Understanding allocs/constant propagation issue?

Consider the example,

using LinearAlgebra, BenchmarkTools

function comu_f!(r, a, b, p, s)
    mul!(r, a, b, s, p)
    mul!(r, b, a, -s, true)
    return nothing
end

m1, m2, m3 = [rand(ComplexF64, 10, 10) for _ in 1:3]

function txx(r, a, b)
    p = false
    s = 2.0
    comu_f!(r, a, b, p, s)
end

function txx2(r, a, b)
    p = false
    s = 2.0
    mul!(r, a, b, s, p)
    mul!(r, b, a, -s, true)
    nothing
end

(In real use, p and s would change, and is in a inner loop so I’d like to reduce allocations.)

@btime txx($m1, $m2, $m3)
shows

757.120 ns (1 allocation: 32 bytes)

while @btime txx2($m1, $m2, $m3) shows

745.260 ns (0 allocations: 0 bytes)

Since txx2 just copy-paste the code, why does txx allocates while the mul! call should not? Thanks!

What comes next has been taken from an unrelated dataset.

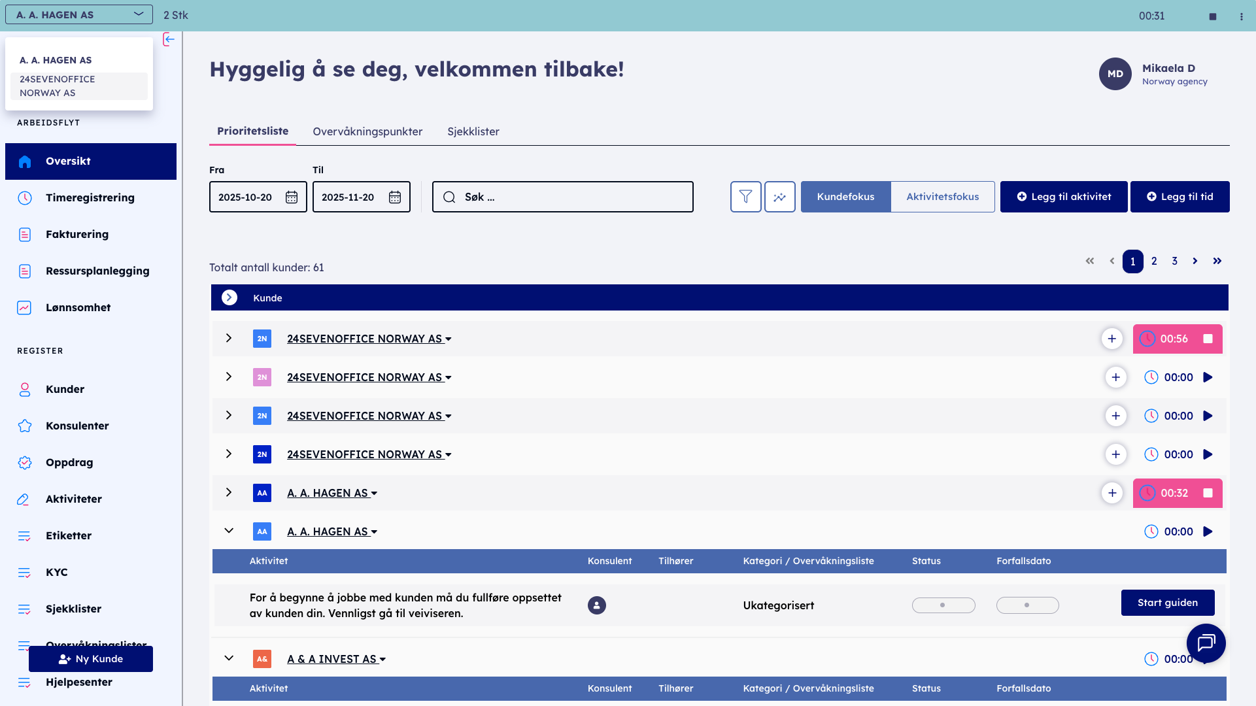Start the timer on A & A INVEST AS
Viewport: 1256px width, 706px height.
1206,659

I don’t think the constants get propagated through to the function call. In general (someone correct me if I’m wrong), you only really can rely on type information to ensure proper constant propagation through functions. An example to fix the performance:

function comu_f2!(r,a,b,::Val{p},::Val{s}) where {p,s}
    mul!(r, a, b, s, p)
    mul!(r, b, a, -s, true)
    nothing
end

Using the Val lets you encode values into the type itself to be available at compile time.

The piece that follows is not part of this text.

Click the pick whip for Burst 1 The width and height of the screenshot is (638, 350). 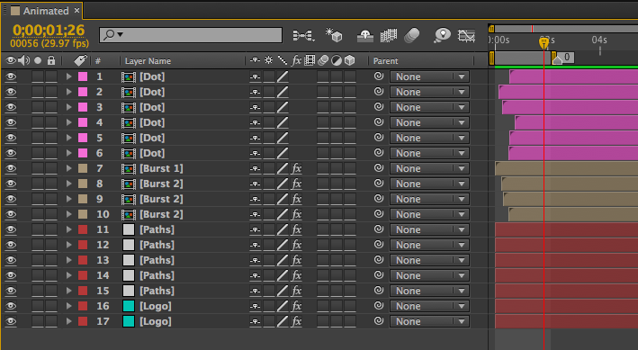click(379, 167)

You can change the function to

function txx3(r, a, b)                                       
    p = false
    s = 2.0
    comu_f2!(r, a, b, Val(p), Val(s))
end

For me, this gives basically the same performance as txx2.

I think the reason for doing this is to make sure that the comu_f2 function can be reused for the same types (i.e. be general) without having to recompile for different constants every time. I am sure there is a macro which lets you inline the function and have the constant propagation but I’m not sure.

2 Likes
@inline function ...

May work, but constant propagation is not guaranteed in any case.

1 Like

I did try this but it didn’t work with the constant propagation.

1 Like

Try this?

Base.@constprop :aggressive function comu_f!(r, a, b, p, s) ...
4 Likes

I think this only helps if the dispatch values are compile time constants, like you said.

OP mentioned that in his real application p, s should change too. I think I read somewhere that this will then also involve dynamic dispatch (due to the type Val{p} being dynamic then) and, thus, will also gain overhead from that.
Or can const-prop eliminate that too?

1 Like

This works great, I hadn’t seen this macro before - thanks!

Thanks! The Base.@constprop :aggressive macro seems to work, nice to know this exists!